The publication last week of Messenger: The Legacy Of Mattie J.T. Stepanek And Heartsongs by his mother Jeni Stepanek brings to mind Billy Gilman’s remarkable 2003 album Music Through Heartsongs: Songs Based on the Poems of Mattie J.T. Stepanek, released a year before Mattie Stepanek died of a rare form of muscular dystrophy just before his 14th birthday.
The album engaged top Nashville songwriters and sessioners in putting Stepanek’s best-selling “heartsong” poetry to music for the then almost-15 year-old country singer, who was only 11 in 2000 when his first hit, “One Voice,” sought celestial help in stopping violence.
Gilman and Stepanek first met on Larry King Live.
“He started to read his poems, and I looked over at my father and mother choking up—and it wasn’t like my father,” recalls Gilman. “The kid was really touching someone who wasn’t touched a lot. But they didn’t sound like ordinary poems, but more like lyrics. I wondered if there was any way I could do one on a record as a bonus cut or something, and I called everybody in Nashville who was involved with my career at that point and pitched the idea--and it ended up being the whole record.”
Gilman later learned that Stepanek had rejected numerous other like offers.
“Other artists couldn’t get the message of his heartsongs,” he explains. “I’m so honored they chose me, because he was one of the greatest people anyone could ever meet.”

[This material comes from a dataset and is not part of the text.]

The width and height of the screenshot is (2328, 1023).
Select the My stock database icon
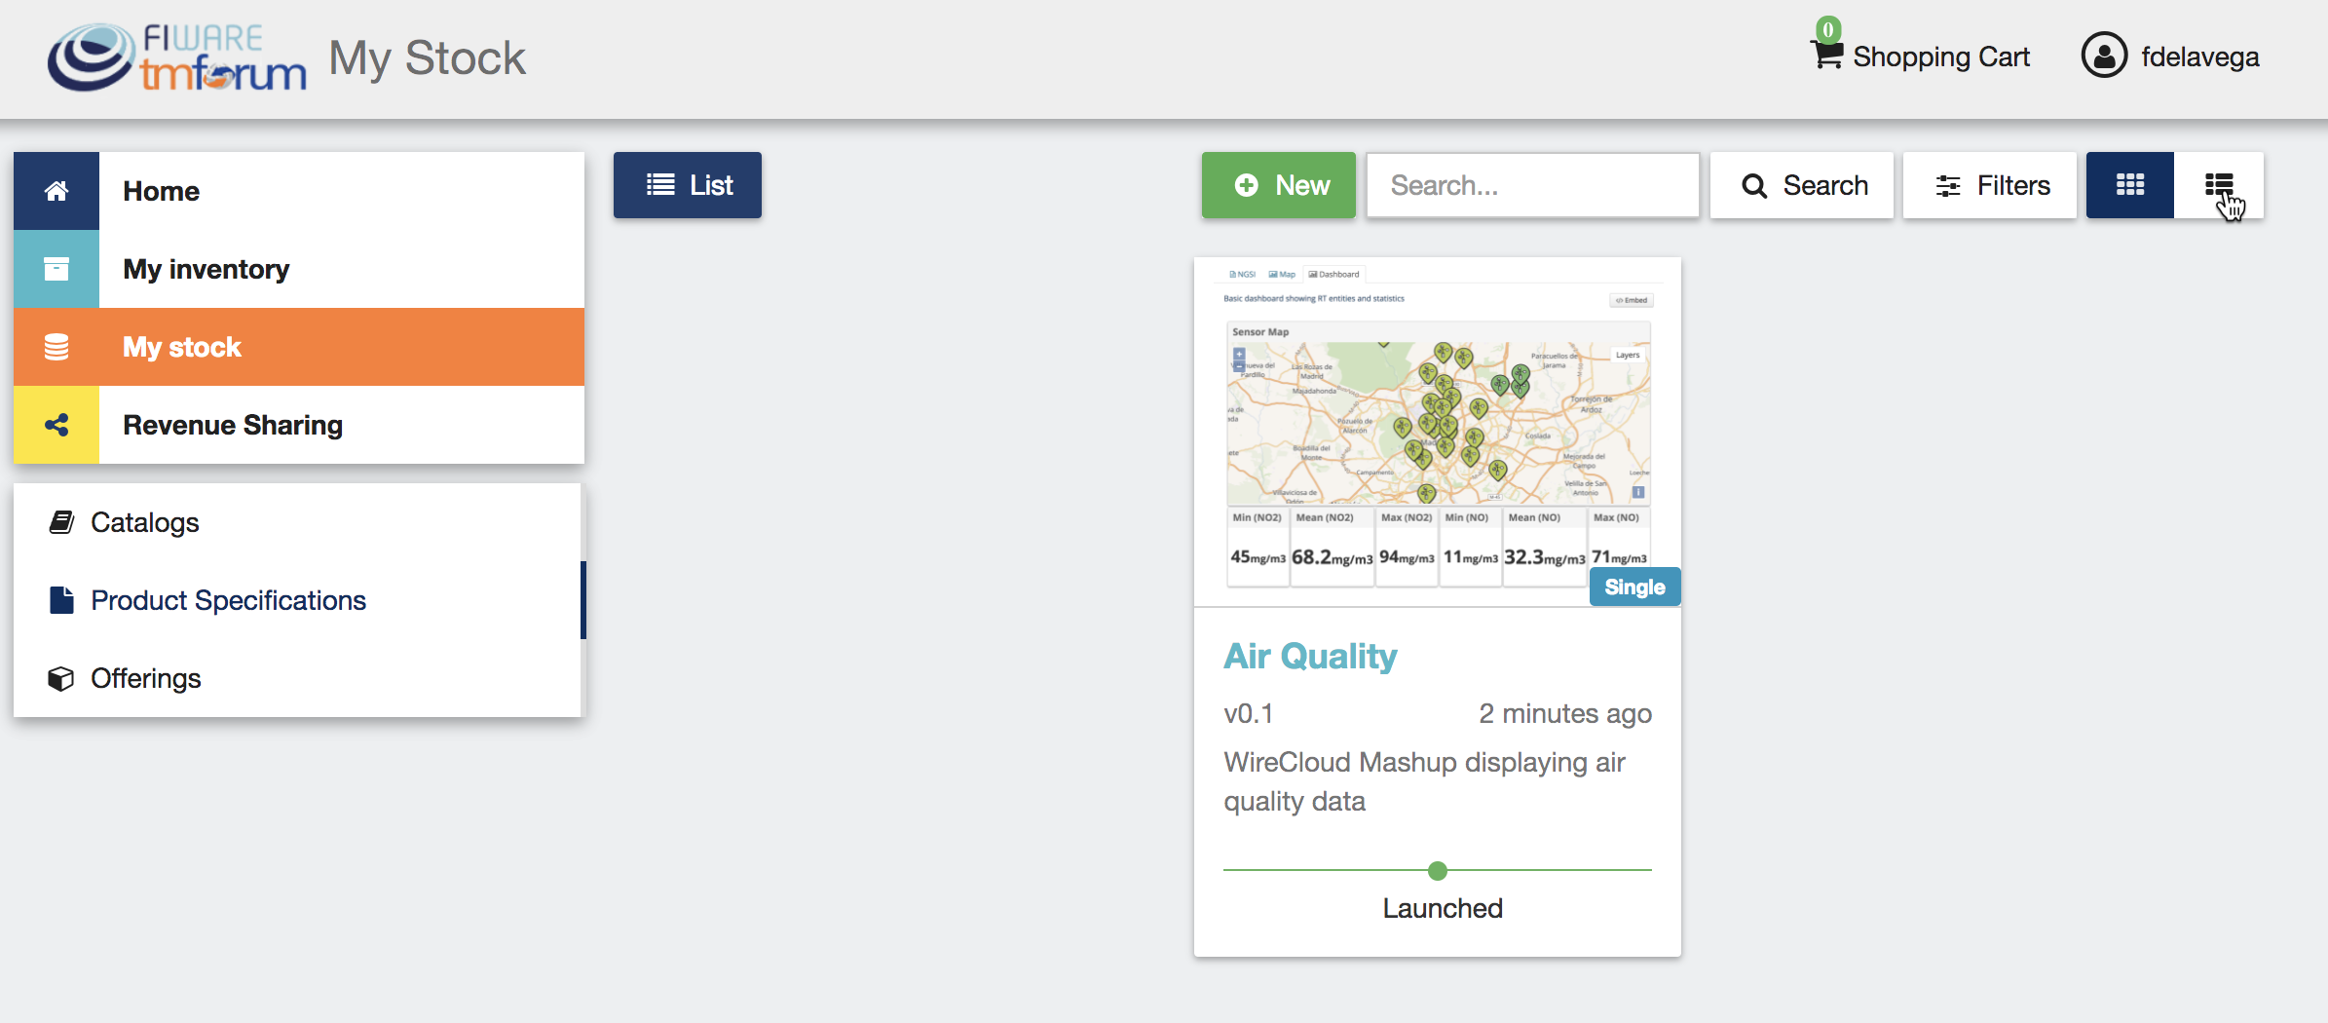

He likewise commends Jeni Stepanek.
“She’s one of my heroes--just like her son was—for maintaining his legacy,” he says. “So many more people will see her book and get his mother’s perspective. It describes the depth he had and shows a personal side of Mattie that people may not know, because even though he was so adult, he was also so much fun! We were in a hotel and he decided to throw a stuffed toy cat from the second floor balcony while making a cat’s crying sound. He said, “I bet someone will think it’s real!’ and sure enough, some woman screamed out loud!”
Music Through Heartsongs proved a pivotal album for Gilman.
“It was not a project of me being a country artist,” he notes. “It was Mattie--and a great opportunity to spread myself. And my voice was just starting to change, so there are a couple things that when I hear them now I cringe a bit--but that’s just me! What are you going to do when you grow up in the spotlight?”
Gilman laughs heartily at himself, then turns to the album’s standout track, “I Am/Shades Of Life,” which combined two of Stepanek’s heartsongs and is specially mentioned in Messenger.
“David Malloy [‘One Voice’’s Grammy-nominated songwriter] wrote the melody and I thought, ‘Man! That’s not a song but an anthem!’ I still get letters about it! But it was really long so they cut the words in half for radio. Mattie and I both felt they needed to keep the whole thing because otherwise the story was lost, so the song was re-recorded. It was kind of like ‘One Voice,’ and the video was awesome.”
Now 21, Gilman has begun writing his own songs and is getting ready to record them.
“I had to go home and wait for my voice to change—which gives a kid the perfect out for anything!” he says. “You can say, ‘Thank you, I’m done,’ and then go on to the next thing in your life. But at the end of the day I’m a country singer, and I never had the opportunity as a kid to do what I wanted to do with my sound—and now I can.”
He expects some old fans will be surprised to hear him characterize his new songs as “stripped-down,” but adds that other tunes fit easily into the contemporary country music vein. And he notes that even while he’s busy “writing like crazy” and gaining confidence in himself as a songwriter who still has a “niche” in country music, he continues to stay heavily involved in the Muscular Dystrophy Association.
“I’m the Celebrity Ambassador for the MDA, and I go to the big corporate supporters, sing a song and say ‘Thank you,’ says Gilman, who also serves as a co-host of the annual Jerry Lewis Telethon. “I’m very lucky to do what I do—and giving something back is important. And it’s an awesome organization.”